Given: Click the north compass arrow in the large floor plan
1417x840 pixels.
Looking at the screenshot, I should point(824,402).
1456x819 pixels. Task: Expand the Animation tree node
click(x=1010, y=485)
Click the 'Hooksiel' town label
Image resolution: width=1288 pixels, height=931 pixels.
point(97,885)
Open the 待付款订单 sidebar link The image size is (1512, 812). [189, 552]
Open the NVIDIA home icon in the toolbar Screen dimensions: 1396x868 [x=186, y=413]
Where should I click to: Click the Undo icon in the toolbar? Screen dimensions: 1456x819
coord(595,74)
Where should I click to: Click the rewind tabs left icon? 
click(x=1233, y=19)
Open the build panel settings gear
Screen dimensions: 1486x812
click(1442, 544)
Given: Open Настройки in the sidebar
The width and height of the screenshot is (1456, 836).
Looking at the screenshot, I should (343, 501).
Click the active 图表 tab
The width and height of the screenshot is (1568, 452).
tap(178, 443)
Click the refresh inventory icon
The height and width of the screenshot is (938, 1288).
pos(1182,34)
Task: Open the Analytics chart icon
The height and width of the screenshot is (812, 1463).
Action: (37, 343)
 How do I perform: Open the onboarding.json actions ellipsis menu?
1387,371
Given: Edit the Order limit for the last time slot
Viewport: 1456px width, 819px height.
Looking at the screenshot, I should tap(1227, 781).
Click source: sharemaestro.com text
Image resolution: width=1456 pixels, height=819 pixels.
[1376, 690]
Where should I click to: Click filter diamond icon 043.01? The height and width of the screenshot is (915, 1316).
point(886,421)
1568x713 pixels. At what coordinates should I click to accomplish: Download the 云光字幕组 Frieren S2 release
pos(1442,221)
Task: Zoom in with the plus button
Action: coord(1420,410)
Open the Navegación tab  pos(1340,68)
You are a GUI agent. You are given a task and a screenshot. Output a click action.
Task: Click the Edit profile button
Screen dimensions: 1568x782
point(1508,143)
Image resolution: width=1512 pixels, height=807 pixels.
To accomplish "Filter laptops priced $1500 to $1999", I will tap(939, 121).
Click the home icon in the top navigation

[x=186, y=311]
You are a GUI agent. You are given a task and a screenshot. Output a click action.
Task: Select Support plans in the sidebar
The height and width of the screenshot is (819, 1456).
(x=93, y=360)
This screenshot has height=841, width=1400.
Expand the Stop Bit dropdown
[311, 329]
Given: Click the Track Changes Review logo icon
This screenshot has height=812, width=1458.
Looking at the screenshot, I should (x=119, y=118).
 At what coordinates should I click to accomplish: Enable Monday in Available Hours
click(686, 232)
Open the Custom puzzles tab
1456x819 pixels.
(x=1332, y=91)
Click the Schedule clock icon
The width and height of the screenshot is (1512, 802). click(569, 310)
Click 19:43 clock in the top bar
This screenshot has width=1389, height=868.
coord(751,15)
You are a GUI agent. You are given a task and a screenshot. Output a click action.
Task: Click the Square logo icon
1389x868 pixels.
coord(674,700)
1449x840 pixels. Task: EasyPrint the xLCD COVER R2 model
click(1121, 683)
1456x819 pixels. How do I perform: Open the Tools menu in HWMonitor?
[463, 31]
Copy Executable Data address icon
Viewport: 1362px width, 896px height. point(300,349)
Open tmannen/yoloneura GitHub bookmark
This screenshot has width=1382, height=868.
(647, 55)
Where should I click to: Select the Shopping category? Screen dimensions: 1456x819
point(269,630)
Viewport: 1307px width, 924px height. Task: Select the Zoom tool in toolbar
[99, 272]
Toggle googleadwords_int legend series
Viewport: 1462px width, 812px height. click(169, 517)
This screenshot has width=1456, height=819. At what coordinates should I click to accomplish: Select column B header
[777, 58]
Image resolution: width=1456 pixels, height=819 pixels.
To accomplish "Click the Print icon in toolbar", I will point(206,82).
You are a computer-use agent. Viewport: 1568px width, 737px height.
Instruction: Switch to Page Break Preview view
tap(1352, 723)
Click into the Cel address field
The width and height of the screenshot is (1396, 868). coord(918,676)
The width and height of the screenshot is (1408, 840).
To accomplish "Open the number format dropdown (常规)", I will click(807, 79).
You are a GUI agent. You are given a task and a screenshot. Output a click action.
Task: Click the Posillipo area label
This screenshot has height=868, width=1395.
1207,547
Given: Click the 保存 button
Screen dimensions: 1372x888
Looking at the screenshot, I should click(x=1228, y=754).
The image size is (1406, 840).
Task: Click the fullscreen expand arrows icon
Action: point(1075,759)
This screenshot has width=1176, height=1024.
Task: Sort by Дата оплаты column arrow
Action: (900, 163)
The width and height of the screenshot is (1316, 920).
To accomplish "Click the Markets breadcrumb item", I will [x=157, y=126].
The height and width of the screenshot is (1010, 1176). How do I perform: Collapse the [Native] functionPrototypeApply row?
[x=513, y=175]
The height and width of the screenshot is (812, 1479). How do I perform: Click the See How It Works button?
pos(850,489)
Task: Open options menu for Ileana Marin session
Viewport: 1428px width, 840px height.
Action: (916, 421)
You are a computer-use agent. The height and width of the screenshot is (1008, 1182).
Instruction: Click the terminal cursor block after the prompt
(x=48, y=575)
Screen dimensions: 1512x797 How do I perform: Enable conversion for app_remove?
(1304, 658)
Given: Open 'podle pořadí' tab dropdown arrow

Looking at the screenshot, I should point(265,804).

------

- Try it
Whenever the string "computer" shows up in a line of the entries, copy that line.

- The answer
You are a computer-use agent. Viewport: 1568px width, 737px height.
You are a computer-use agent. The height and width of the screenshot is (1008, 1182).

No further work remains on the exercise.